Justin Sambur has different ambitions. He received his Ph.D. with Parkinson in 2011 at Colorado State University (he split his time between there and the University of Wyoming after Parkinson changed schools) and is now a postdoc at Cornell University, in the laboratory of Associate Professor Peng Chen. Sambur, an NSF American Competitiveness in Chemistry fellow, was involved in SHArK during his last 2 years in Colorado, and he's continuing to participate at Cornell. "Part of my NSF fellowship focuses on outreach work, and I am interested in promoting the SHArK projects to high school students and bridging the gap between colleges and high schools involved with SHArK, with the overall goal of getting SHArK students involved in STEM [science, technology, engineering, and math] careers," Sambur writes in an e-mail to Science Careers.
But Sambur is aiming for a position at a research university, and he admits it's difficult to keep up with the outreach work while preparing for a research career. "I need to get results, and fast," he writes. "If you want to do outreach, and do it right, it requires a lot of time."
Jillian Dempsey, who was a graduate student at Caltech, loved working with the SHArK kits and high school students. "I had a really unique opportunity in graduate school where I was given the flexibility to spend my time as I wished and dedicate a lot of time to [SHArK], and I don't think most graduate students are given that luxury," she says. "Most graduate advisers, I imagine, would prefer that you're in lab, doing research for your lab's research program." She credits her SHArK work with teaching her how to work with students from different backgrounds. She put her SHArK outreach and management experience on her CV when applying for positions.

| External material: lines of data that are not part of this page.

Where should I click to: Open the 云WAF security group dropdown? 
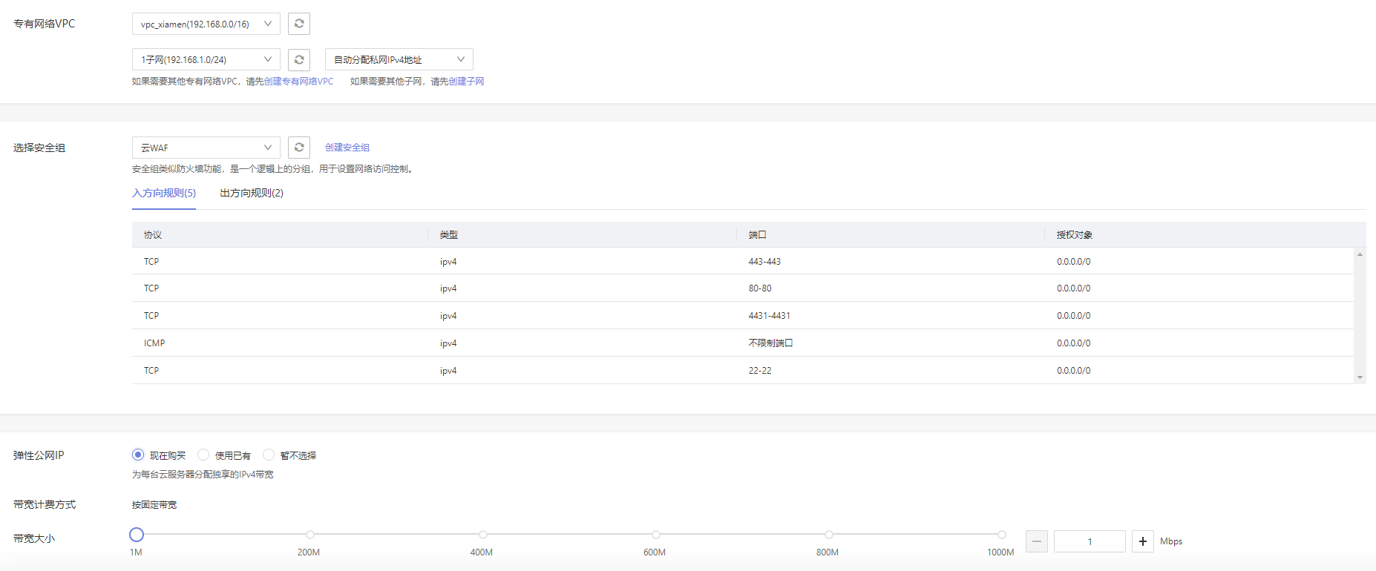(206, 148)
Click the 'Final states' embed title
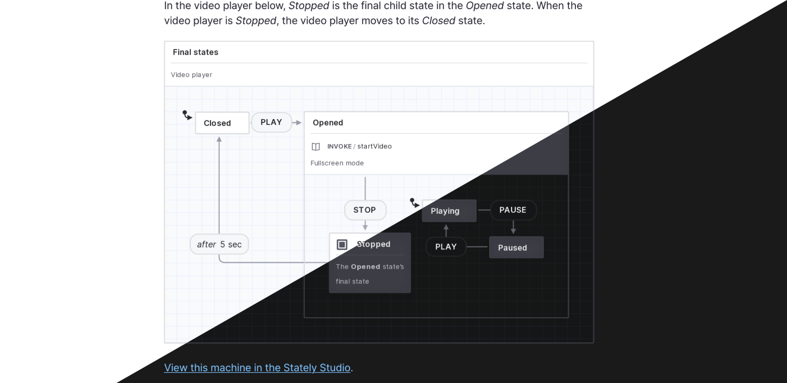Screen dimensions: 787x383 195,52
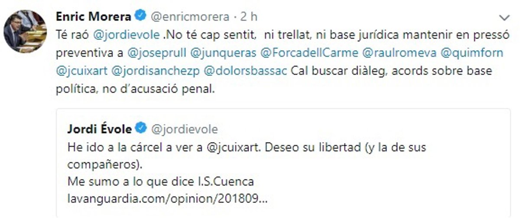Click the verified badge beside Enric Morera
Image resolution: width=520 pixels, height=218 pixels.
(x=140, y=16)
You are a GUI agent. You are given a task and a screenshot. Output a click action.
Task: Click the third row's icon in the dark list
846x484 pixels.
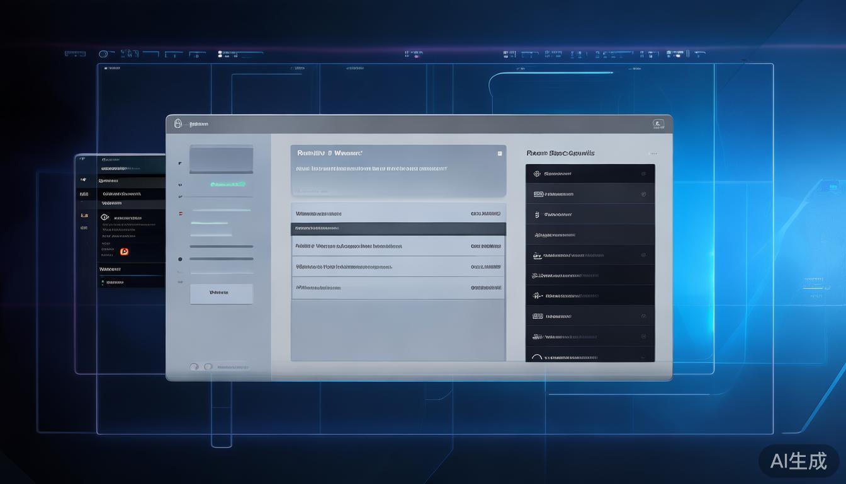pyautogui.click(x=537, y=215)
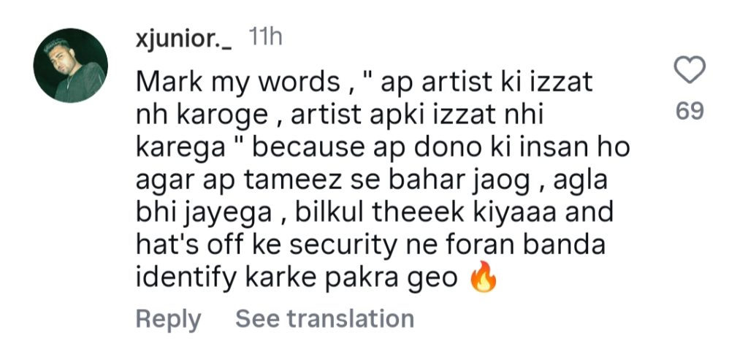Tap See translation under the comment
Screen dimensions: 748x349
point(324,318)
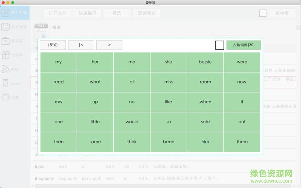Tick the checkbox beside 入熟词库(30)

(219, 45)
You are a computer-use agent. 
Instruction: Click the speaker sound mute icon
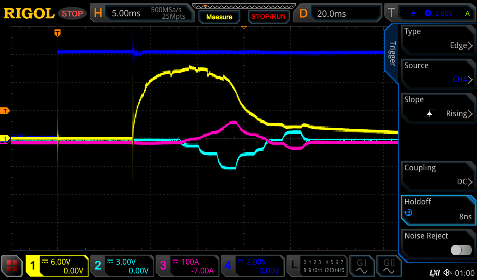448,273

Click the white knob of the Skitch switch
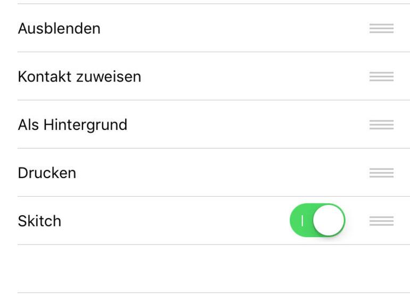pos(329,220)
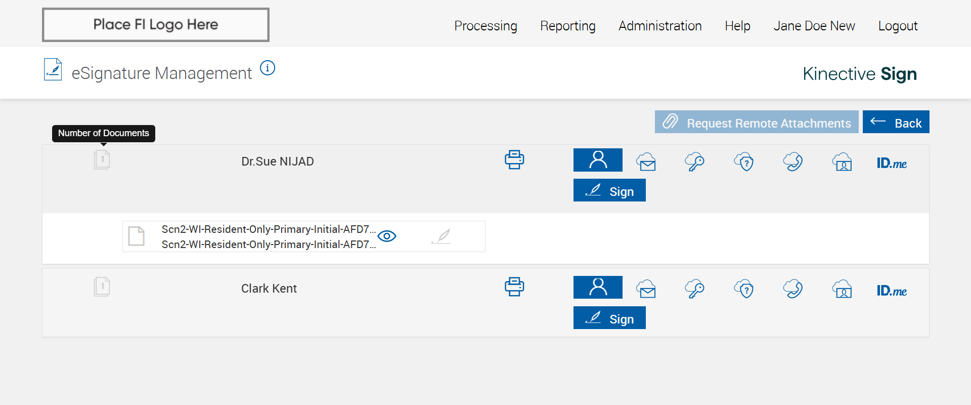
Task: Select photo ID verification icon for Dr.Sue NIJAD
Action: (842, 162)
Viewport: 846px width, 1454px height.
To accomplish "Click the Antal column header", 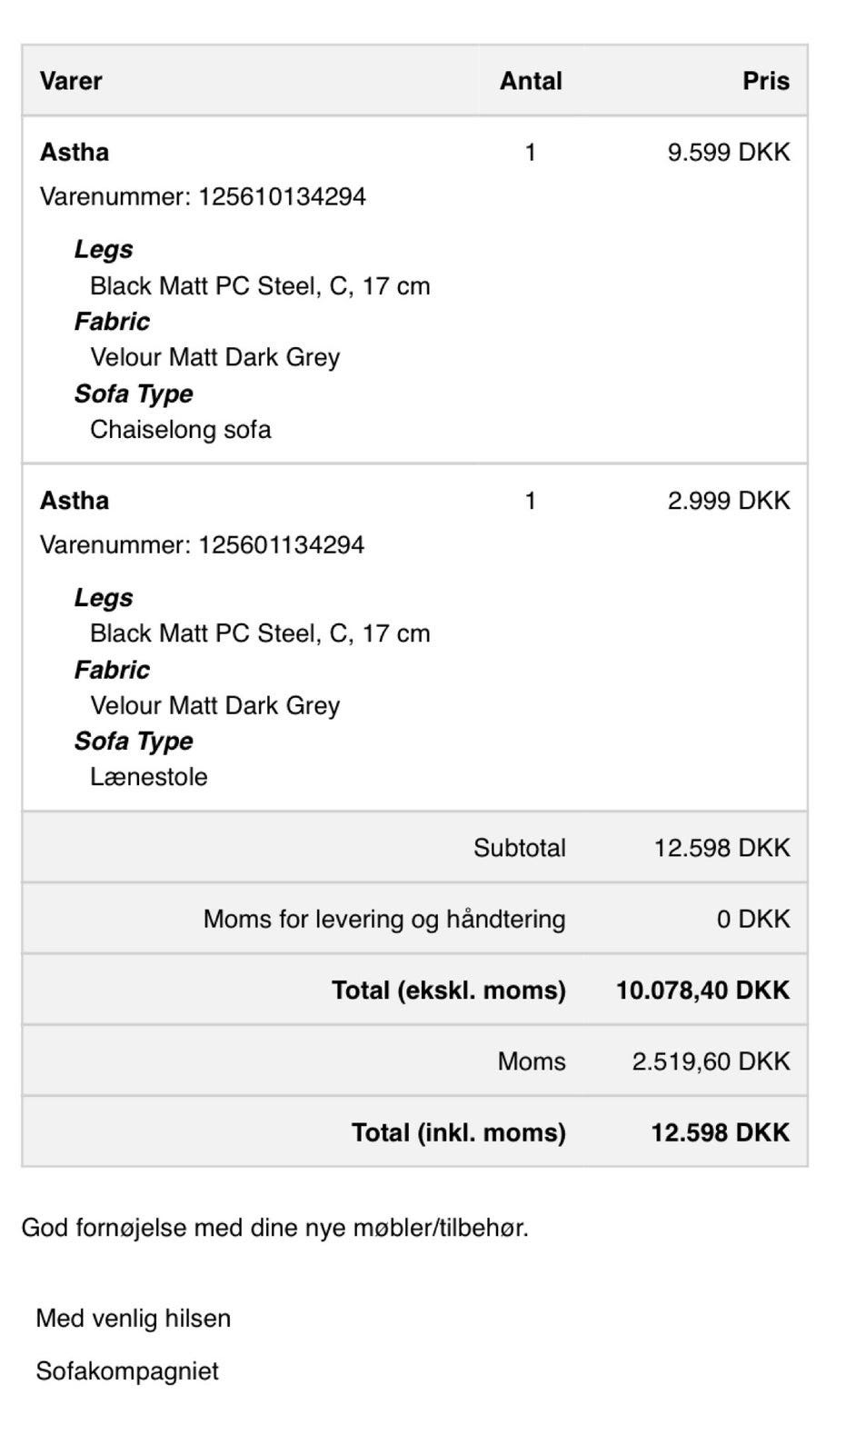I will (x=531, y=81).
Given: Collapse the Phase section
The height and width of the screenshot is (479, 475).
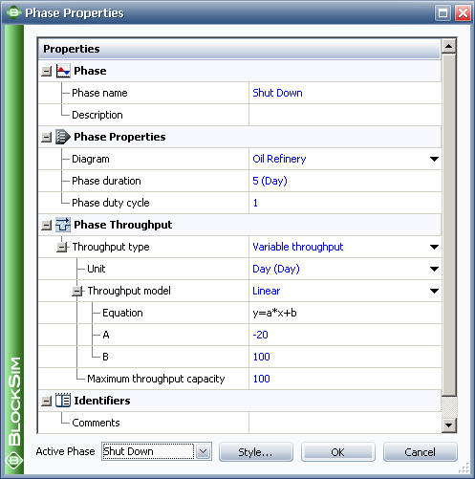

How did it affect her career? "There were maybe a couple of people at various schools I interviewed at that were familiar with the project. It wasn't something we spent a lot of time discussing," Dempsey says. After finishing her Ph.D., she took a postdoc at the University of Washington, Seattle, under Daniel Gamelin. Soon, she'll start a new post as an assistant professor at the University of North Carolina, Chapel Hill. Obviously, SHArK didn't hurt.
Rachel Kaufman is a freelance writer living in Washington, D.C.